Do you think the differences between the pricing issues Varian describes for information goods and those we looked at for peak capacity pricing in the electricity industry will lead to important differences in the competitive environments in these two industries

Yes, I believe that the pricing issues Varian describes for information goods and those we looked at for peak capacity pricing in the electricity industry will lead to important differences in the competitive environments of these two industries, because peak load pricing will no longer define profitability for the information industry, as it does for the electricity industry. The electricity industry can price its products competitively, through the use of peak pricing. The competitiveness in the information industry, on the other hand, will be affected by the traditional principles of competitive strategy, by being either a differentiation leader or a cost leader, while competitiveness in the electricity industry will be defined by its ability to be a cost leader, primarily through an efficient peak pricing system.

Using peak-load pricing, the costs of capacity are passed to peak users, and this makes electricity production more efficient during peak production, because extra capacity is paid only by those who drive capacity up. In addition, peak hours determine necessary capacity, so that off-peak consumption can increase without any significant increases in capacity.
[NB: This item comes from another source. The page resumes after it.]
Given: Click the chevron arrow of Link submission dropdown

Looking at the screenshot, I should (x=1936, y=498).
Peak pricing, however, do not apply to the information industry, because information products have high production cost, but low reproduction cost (Varian, 22). Even when there is high demand for information products, extra capacity will not cost information companies a great deal of money. An example is the Encarta CDs being sold by Microsoft. The variable cost of additional production almost costs nothing, which enables Microsoft to reap 92 gross profit margins (Varian, 21). This is even more pronounced for information products available online, wherein companies that list their prices drive prices to decline toward the marginal cost. After understanding the limitations of peak pricing for the information sector.
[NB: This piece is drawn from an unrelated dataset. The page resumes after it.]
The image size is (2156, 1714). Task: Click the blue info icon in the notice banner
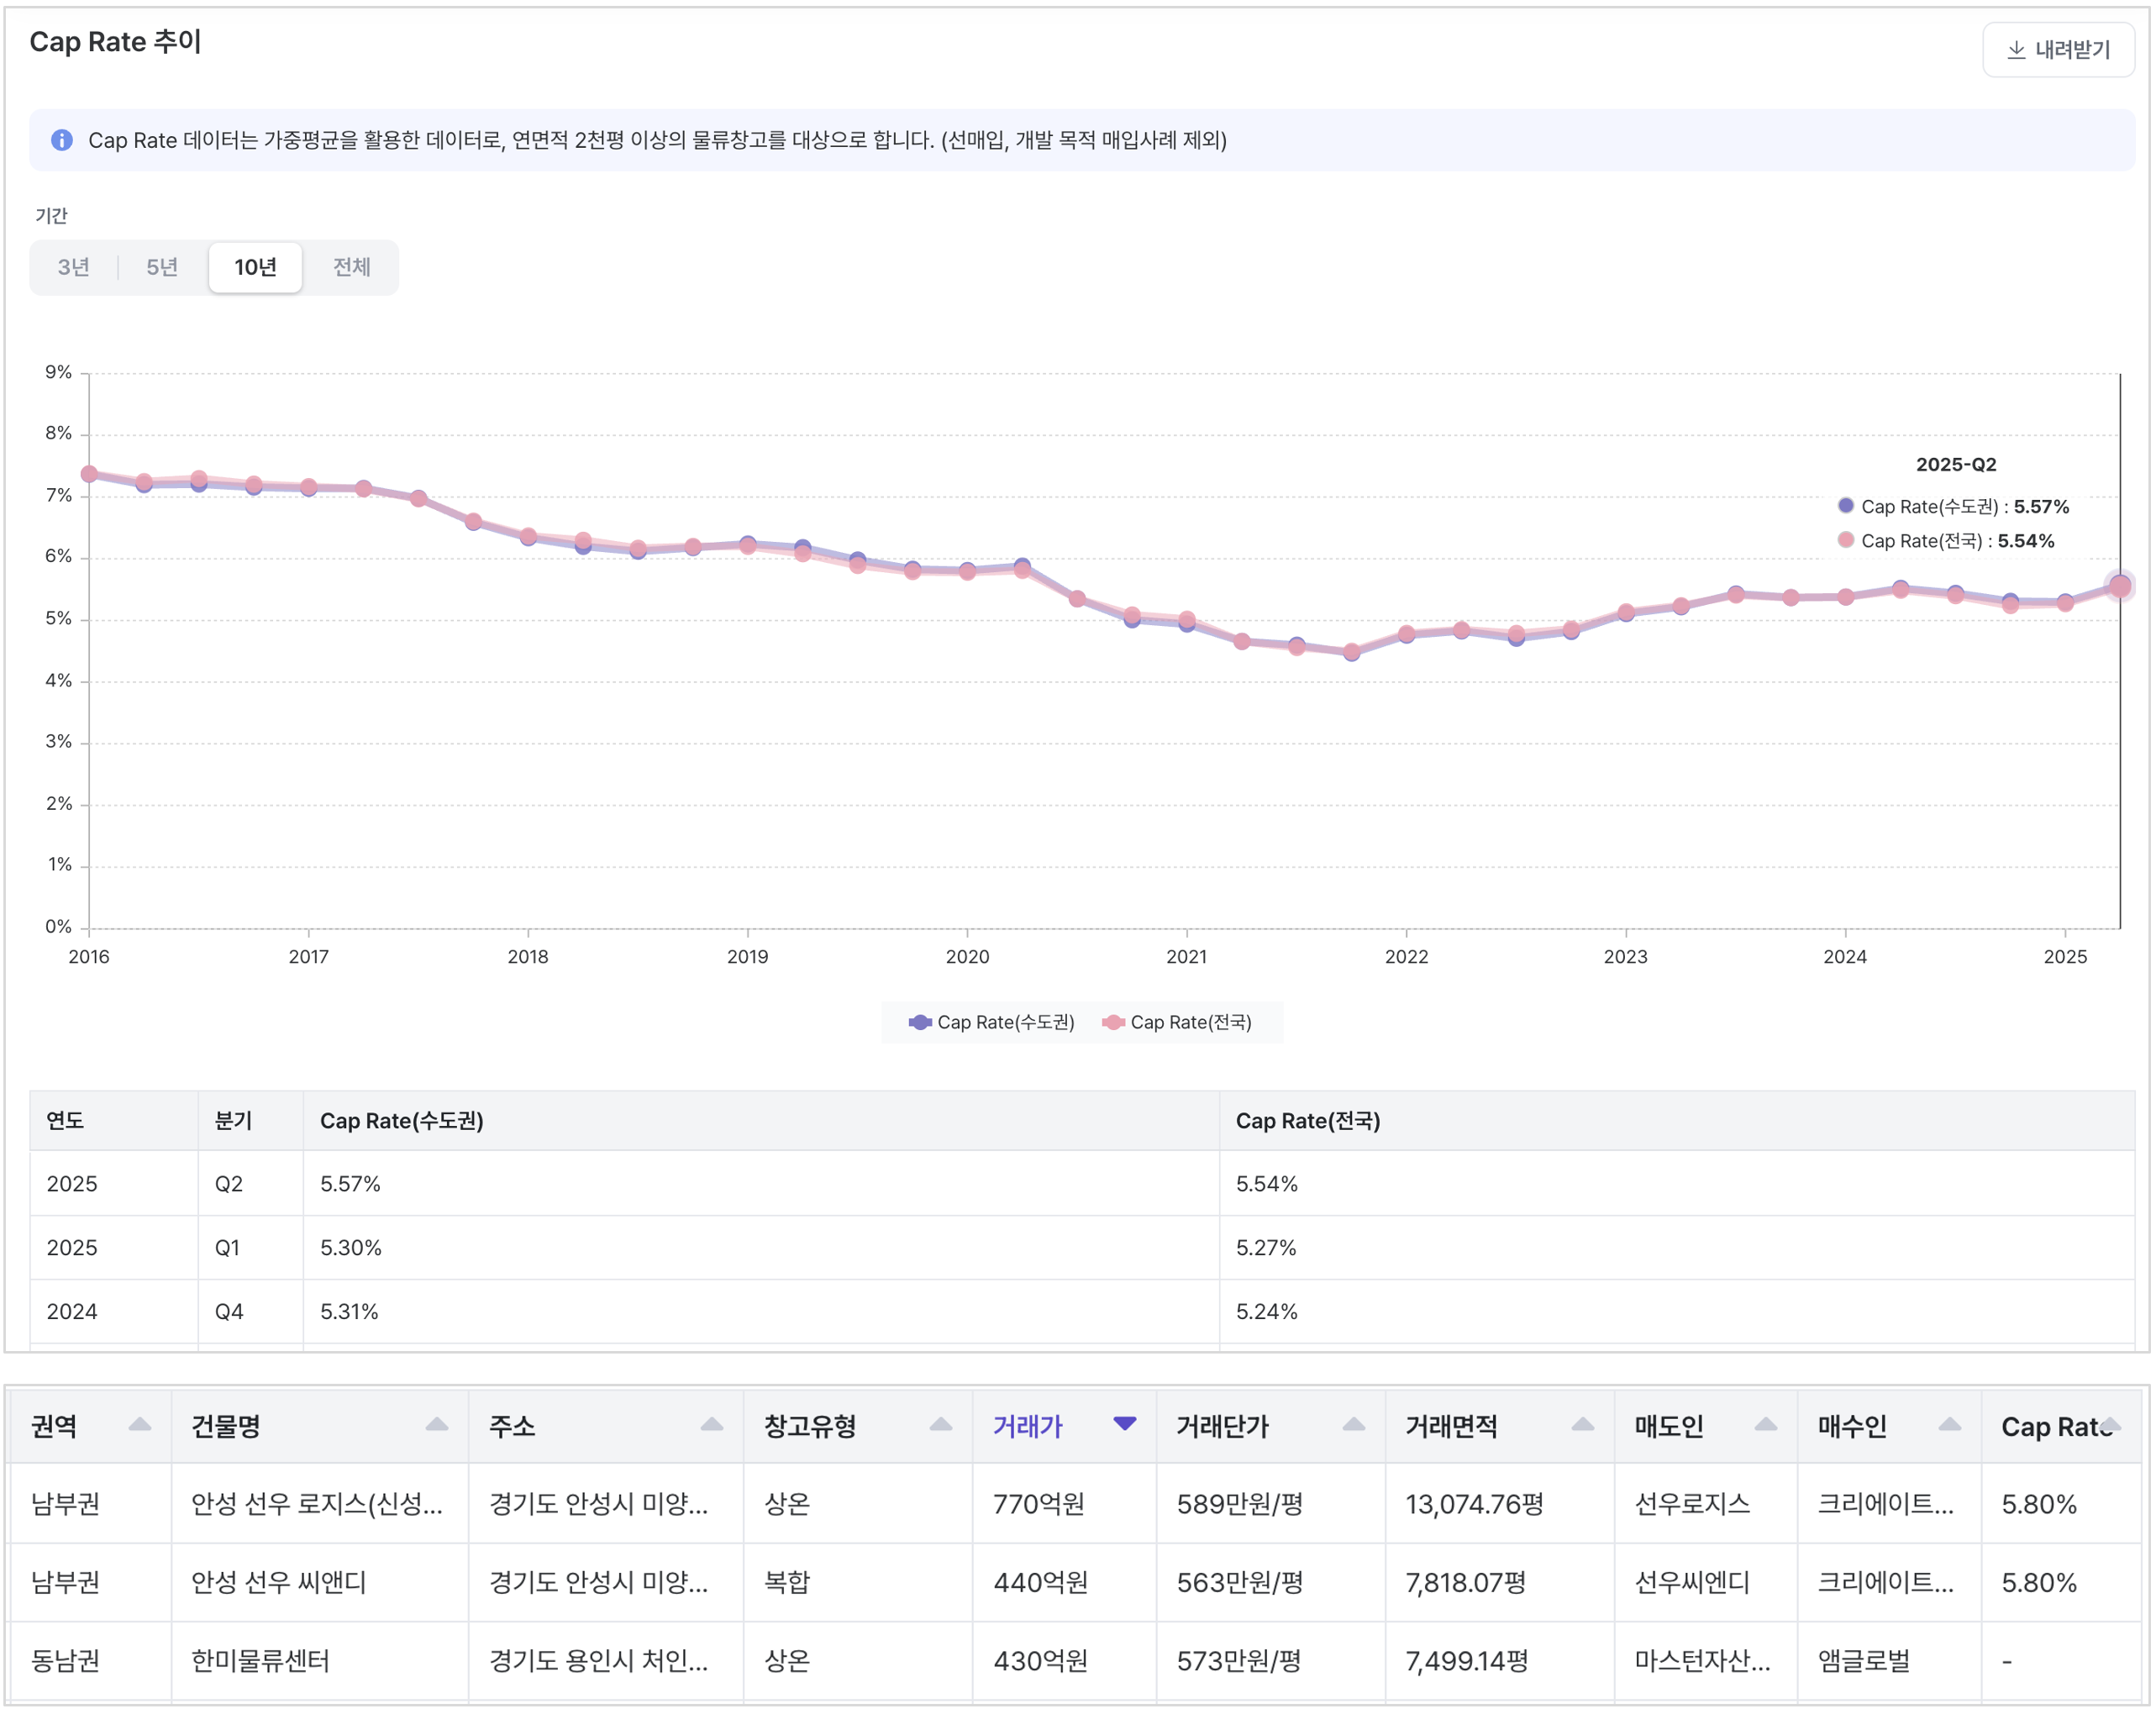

The competitiveness in the information industry will be affected by the traditional principles of competitive strategy, by being either a differentiation leader or a cost leader, while competitiveness in the electricity industry will be defined by its ability to be a cost leader, primarily through an efficient peak pricing system (Varian, 25-26). Since the cost of producing more information products almost cost nothing, competitiveness in the information industry can be attained through cost or differentiation leadership. Through cost leadership, information companies can control their sunk costs, so that they can produce the first product at the lowest possible cost, and additional products, at minimal or almost no marginal cost. If one company produces and sells products at a price that is greater than the marginal cost, then it can still sell its price lower than competitors and still make a profit. Cost leadership is not always easy to attain, however, because of the identical nature of information goods. In addition, marketing and research and development can increase sunk costs significantly. It can be more profitable for the company to differentiate information goods, so that higher perceptions of value can lead to premium pricing and higher revenues.

On the other hand, the electricity industry will be defined by its ability to be a cost leader, primarily through an efficient peak pricing system. Electricity is not something that can be differentiated, because it is perceived as a basic commodity, like water. Electricity companies can be more competitive, if they can apply peak load pricing in the most efficient terms, wherein it can find ways to maximize capacity usage, without necessarily increasing peak capacity usage, such as the example given by Preston McAfee for aluminum smelters (280). Aluminum smelters are interruptible consumers that can be turned off during peak capacity usage, thereby saving electricity companies from incurring additional capacity expansion costs.

To conclude, the differences between the pricing issues Varian describes for information goods and those we looked at for peak capacity pricing greatly affect the competitiveness of the electricity and information sectors. Information companies can be more competitive through cost andor differentiation leadership, while electric companies can be more competitive through an efficient peak pricing system.